Glukosebelastungstest / oraler Glukosetoleranztest (oGTT) – Süßes oder nur noch Saures?

Aufgrund mancher (familiärer Vor-)Erkrankungen, bei auffälligem Nüchternblutzucker und auch bei Schwangerschaft ist ein oGTT (=oraler Glucosetoleranztest) notwendig, um einen Diabetes mellitus, einen Schwangerschaftsdiabetes oder eine Insulinresistenz auszuschließen.

Zur Vorbereitung ist eine Nahrungskarenz von 10 – 16 Stunden wichtig; in den drei Tagen vor dem Test sollte man mindestens 160 g Kohlenhydrate täglich zu sich nehmen.

Am Testtag selbst bitte vor der Untersuchung nichts essen oder trinken. Es ist jedoch sinnvoll, ein Butterbrot mit in die Praxis zu nehmen, da es nach der Untersuchung durch die ggf. erhöhte Insulinausschüttung zu Unterzuckerungserscheinungen kommen kann.

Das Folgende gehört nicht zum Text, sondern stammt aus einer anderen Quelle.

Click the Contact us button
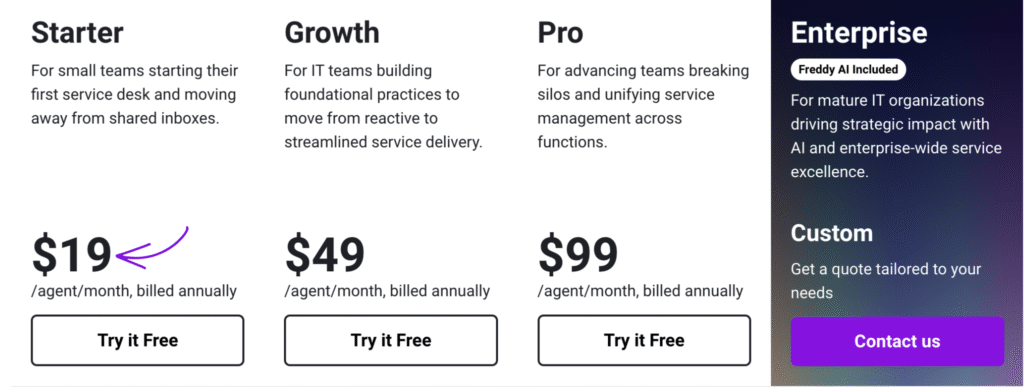Viewport: 1024px width, 387px height. [x=897, y=341]
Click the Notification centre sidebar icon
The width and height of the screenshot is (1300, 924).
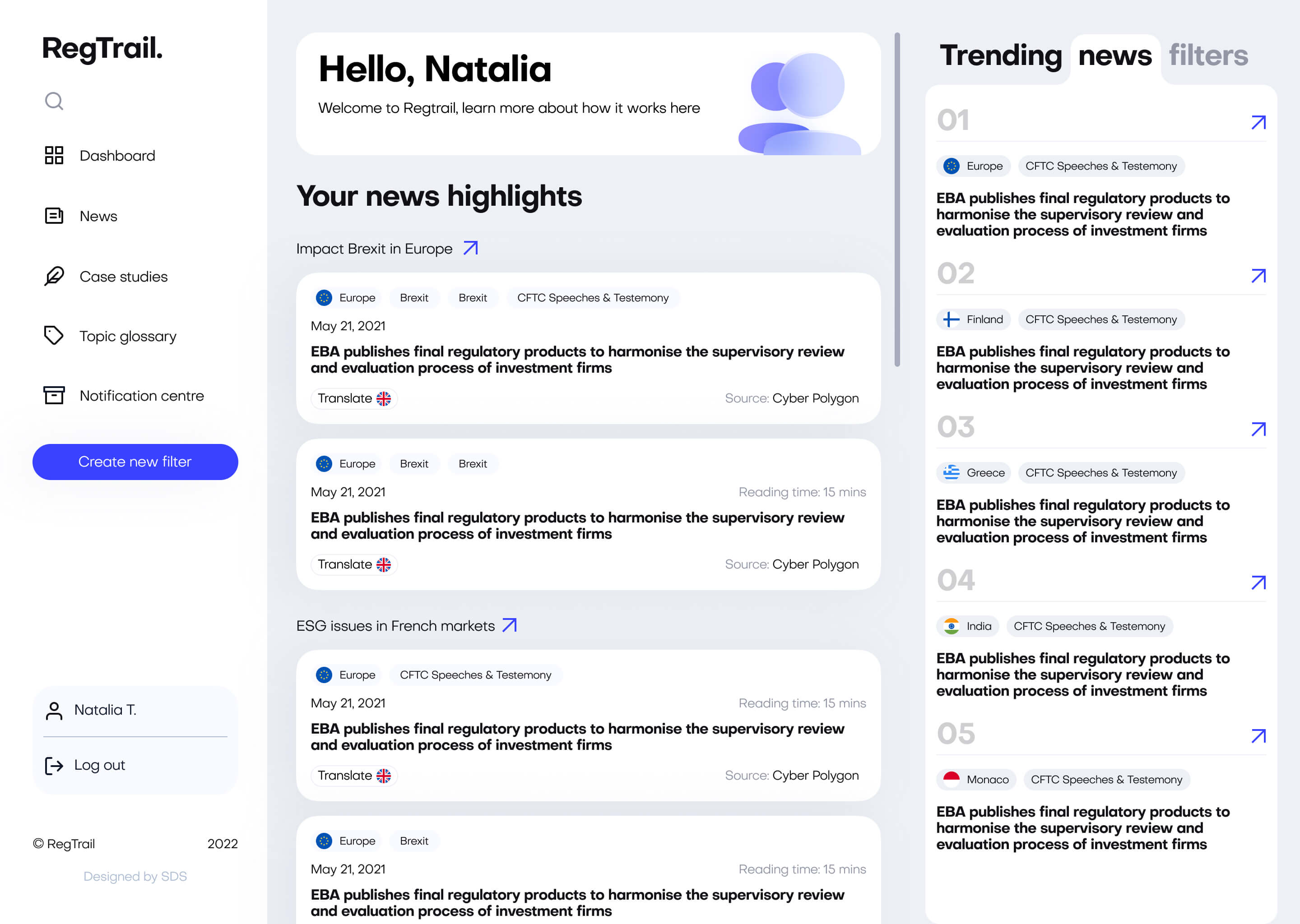55,394
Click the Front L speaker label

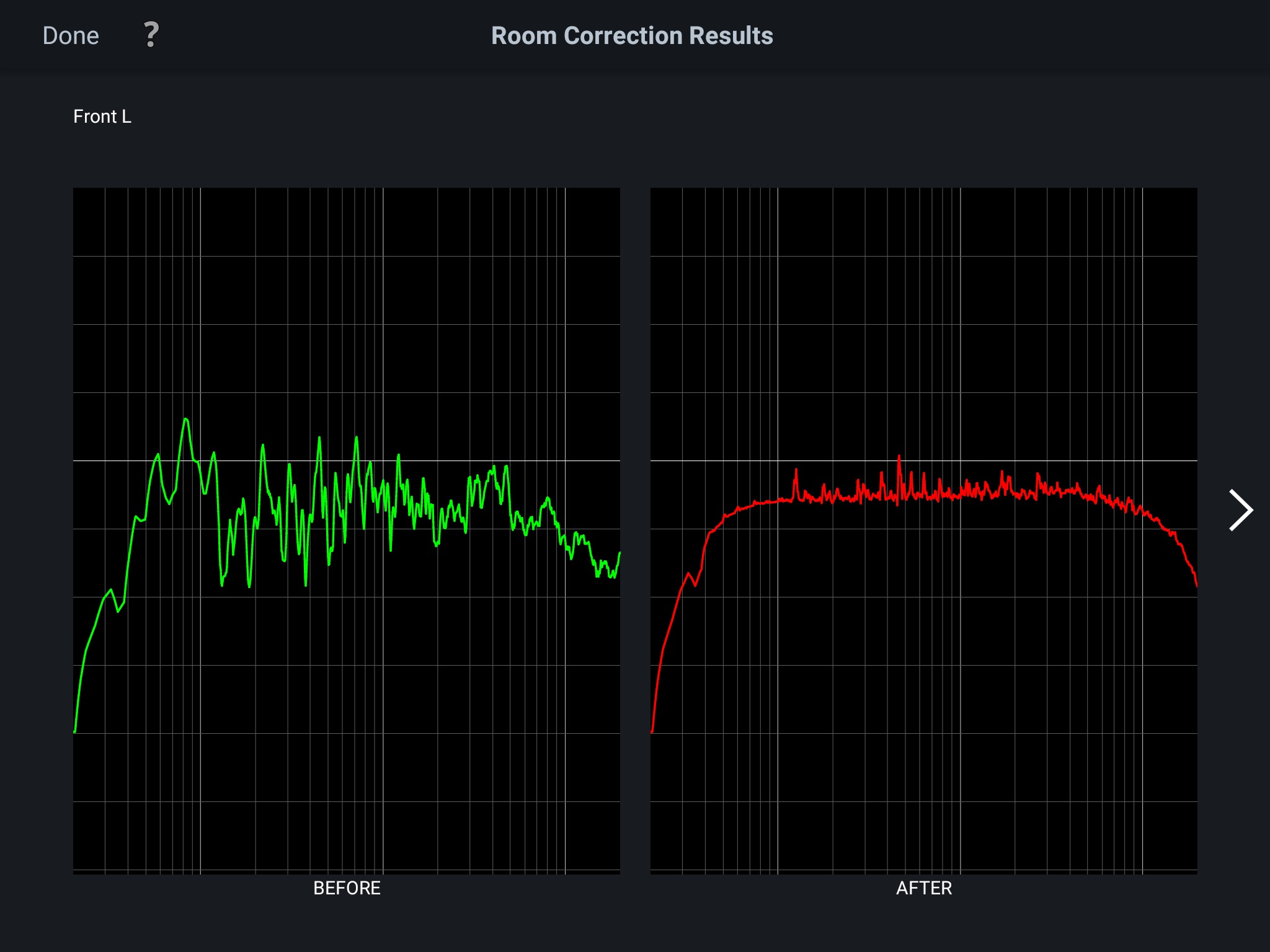coord(102,117)
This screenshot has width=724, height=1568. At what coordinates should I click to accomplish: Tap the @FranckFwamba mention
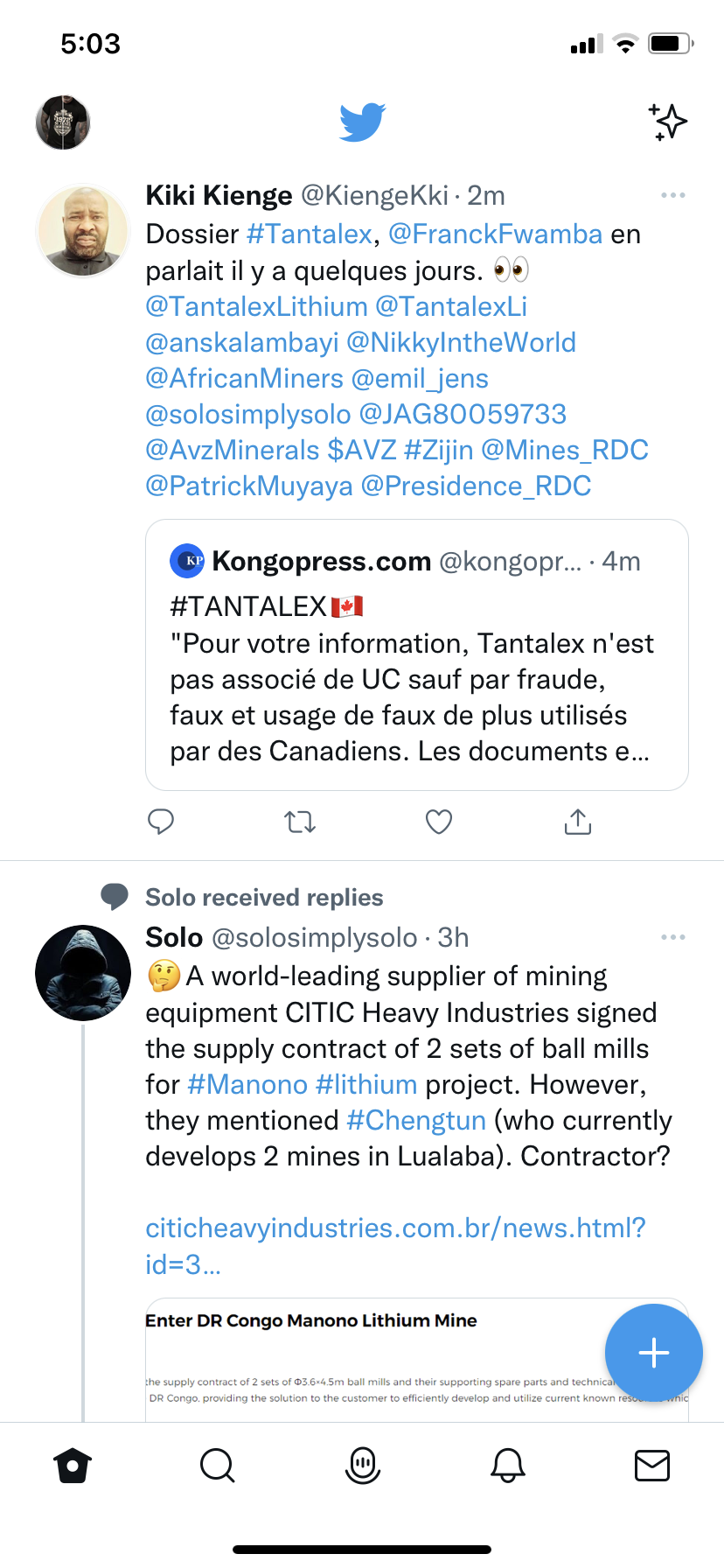(495, 234)
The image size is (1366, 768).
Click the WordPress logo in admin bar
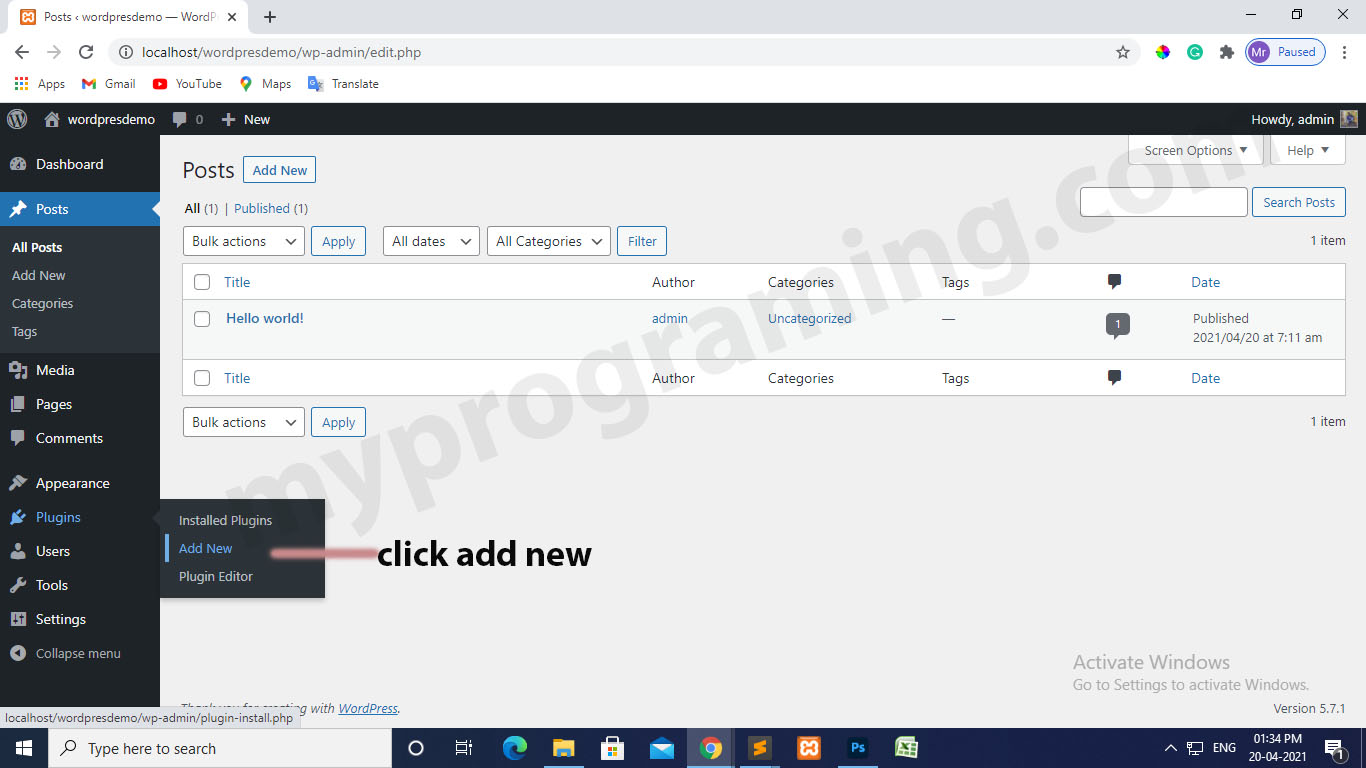[16, 119]
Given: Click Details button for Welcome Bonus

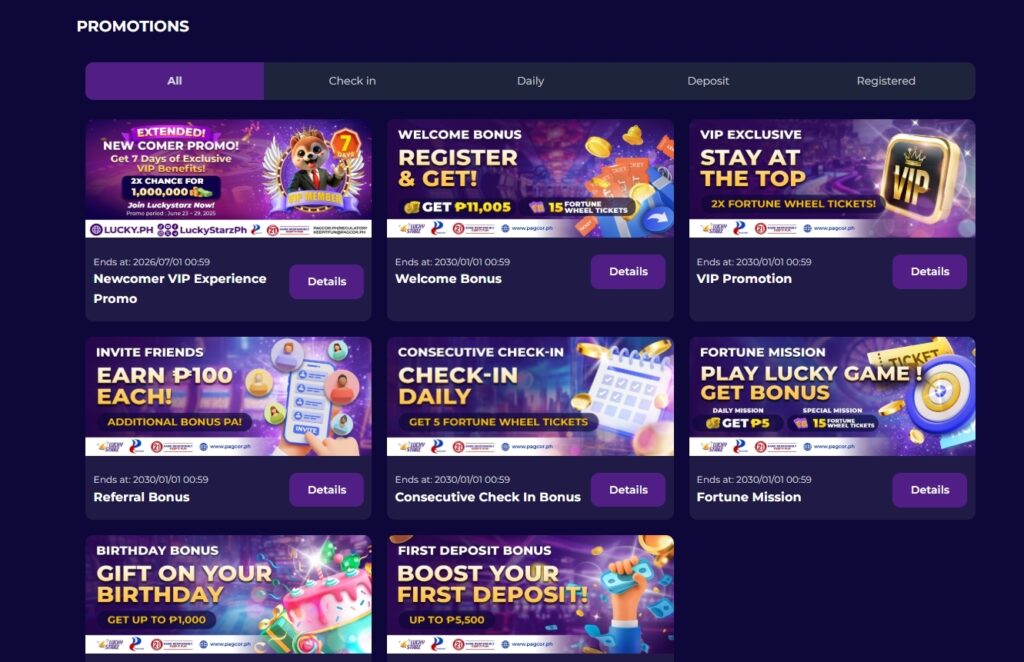Looking at the screenshot, I should (x=628, y=272).
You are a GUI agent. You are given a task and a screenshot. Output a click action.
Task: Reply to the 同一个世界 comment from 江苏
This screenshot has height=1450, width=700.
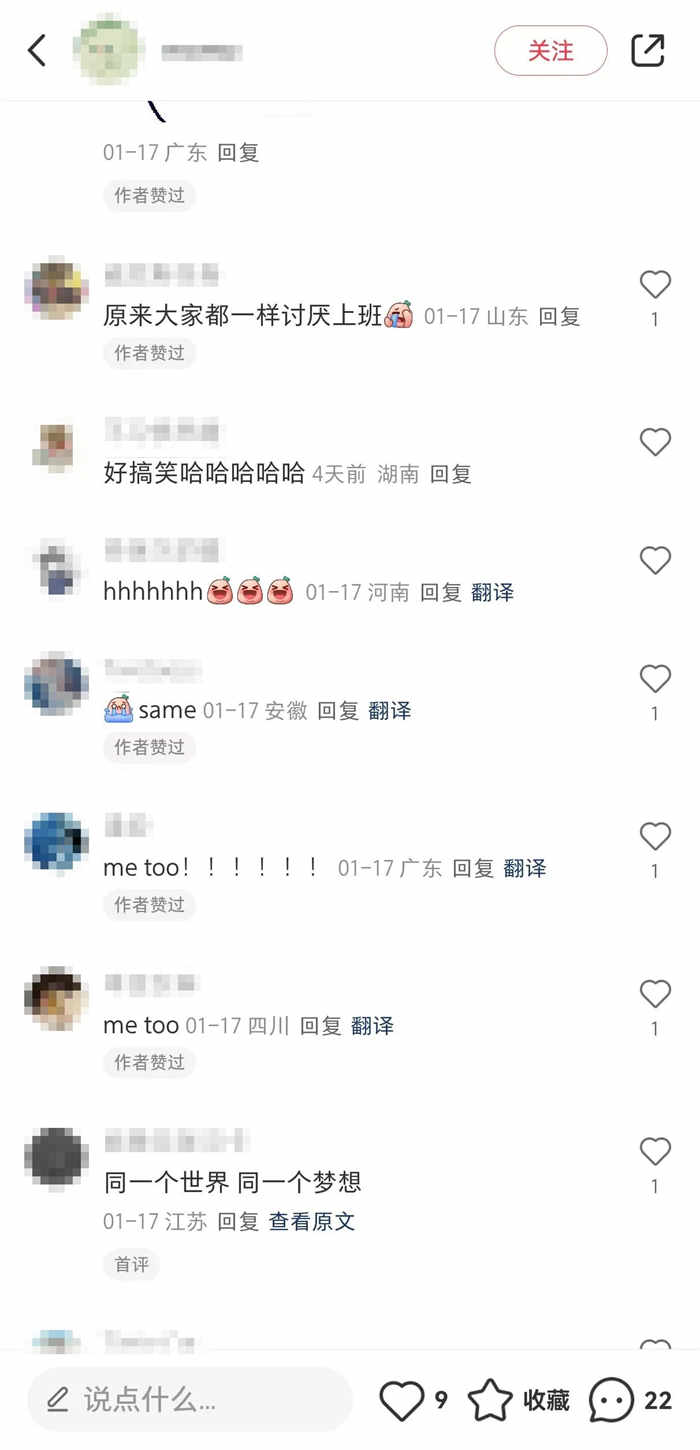coord(238,1221)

WICHTIG: Ein gesunder Mensch, der kein Insulin spritzt, kann nicht lebensgefährlich unterzuckern! Der Körper schüttet nur so viel Insulin aus wie benötigt wird und die Leber gleicht niedrigen Blutzucker durch Ausschüttung von Traubenzucker ins Blut wieder aus.

Bitte cremen Sie auch nicht Ihre Hände ein, da Cremereste auf der Haut die Werte verfälschen können. Normalerweise wird venöses Blut entnommen, aber immer häufiger verwenden Praxen Systeme für kapillare Blutentnahme aus der Fingerkuppe. So können die Proben entweder direkt vor Ort in einem speziellen Messgerät ausgewertet oder aber ins Labor eingeschickt werden.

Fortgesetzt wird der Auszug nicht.